WASHINGTON — Sharing bacteria in the operating room normally is a no-no but in a novel experiment, researchers are giving babies born by C-section a dose of presumably protective germs from mom’s birth canal.

We share our bodies with microbes that help keep us healthy from birth. Typically babies get a massive first dose of bacteria through vaginal birth, but babies born by C-section miss out on those particular bugs, something many scientists suspect could have consequences later in life.

On Monday researchers report in Nature Medicine a small pilot study suggesting it’s possible to partially restore some of those missing microbes. C-section babies who were swabbed with their mother’s vaginal fluid developed their own microbial neighborhoods more similarly to vaginally born infants.

This first-step attempt to manipulate birth microbes was very small, comparing seven babies born vaginally with 11 born by scheduled C-section, four of whom got that dose of mom’s bacteria. Over the next month, researchers took more than 1,500 samples of different body sites to see how the infants’ own microbiomes were developing.

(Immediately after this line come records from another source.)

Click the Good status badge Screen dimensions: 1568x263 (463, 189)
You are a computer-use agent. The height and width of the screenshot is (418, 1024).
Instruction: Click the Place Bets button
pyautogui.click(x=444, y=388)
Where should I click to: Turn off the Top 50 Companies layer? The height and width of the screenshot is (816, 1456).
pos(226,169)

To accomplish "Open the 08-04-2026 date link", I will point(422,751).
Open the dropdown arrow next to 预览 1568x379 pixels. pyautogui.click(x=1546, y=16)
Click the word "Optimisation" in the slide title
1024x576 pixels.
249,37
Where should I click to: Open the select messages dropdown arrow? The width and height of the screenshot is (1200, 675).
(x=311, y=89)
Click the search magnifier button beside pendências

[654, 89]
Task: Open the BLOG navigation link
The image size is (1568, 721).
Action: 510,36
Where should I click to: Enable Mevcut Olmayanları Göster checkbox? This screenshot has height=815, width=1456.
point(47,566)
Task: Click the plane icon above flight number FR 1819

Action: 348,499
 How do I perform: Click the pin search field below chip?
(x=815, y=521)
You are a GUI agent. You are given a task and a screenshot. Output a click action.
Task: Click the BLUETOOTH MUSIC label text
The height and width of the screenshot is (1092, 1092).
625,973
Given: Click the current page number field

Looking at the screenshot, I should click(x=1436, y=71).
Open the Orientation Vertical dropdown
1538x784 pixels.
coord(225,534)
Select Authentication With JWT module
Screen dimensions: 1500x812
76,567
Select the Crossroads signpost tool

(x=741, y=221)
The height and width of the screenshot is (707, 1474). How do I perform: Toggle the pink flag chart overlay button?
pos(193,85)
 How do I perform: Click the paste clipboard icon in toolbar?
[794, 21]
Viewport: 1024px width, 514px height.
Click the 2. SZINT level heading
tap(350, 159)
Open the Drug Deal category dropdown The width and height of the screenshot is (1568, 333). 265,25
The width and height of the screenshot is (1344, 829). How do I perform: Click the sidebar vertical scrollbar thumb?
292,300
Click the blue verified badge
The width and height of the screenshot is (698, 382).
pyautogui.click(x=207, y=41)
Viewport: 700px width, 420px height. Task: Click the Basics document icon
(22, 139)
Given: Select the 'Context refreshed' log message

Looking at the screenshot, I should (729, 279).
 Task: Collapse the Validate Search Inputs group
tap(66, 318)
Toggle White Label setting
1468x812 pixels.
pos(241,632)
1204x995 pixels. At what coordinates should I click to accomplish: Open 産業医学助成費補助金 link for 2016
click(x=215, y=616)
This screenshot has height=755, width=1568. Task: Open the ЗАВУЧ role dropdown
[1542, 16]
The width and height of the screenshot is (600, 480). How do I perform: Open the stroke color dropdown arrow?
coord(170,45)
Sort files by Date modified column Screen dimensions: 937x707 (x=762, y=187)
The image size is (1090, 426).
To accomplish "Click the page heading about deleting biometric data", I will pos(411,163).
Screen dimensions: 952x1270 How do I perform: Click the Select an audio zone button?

The specially exposed C-section babies developed microbial neighborhoods that were more similar to vaginally born infants than to the other tots born surgically. In particular, the swabbed babies harbored more of two bacteria species — Lactobacillus and Bacteroides — that are thought to play a role in training the immune system, and that were nearly absent in the untreated C-section babies.

The bigger question is not just how the bugs affect early microbiome development but whether that translates to better health years later. For example, previous studies have suggested babies born by C-section have a higher risk of developing asthma, allergies and certain other health conditions, and no one knows why.

Far more research is needed to prove if the technique really works or makes a difference in babies’ health.

For now, the best advice is to avoid elective C-sections, and whatever the birth method, mother and baby should get lots of skin-to-skin contact, said Dr. David Relman, a microbiome specialist at Stanford University. Nor should antibiotics be prescribed unless truly necessary, he added, as those medications kill good bacteria along with the bad.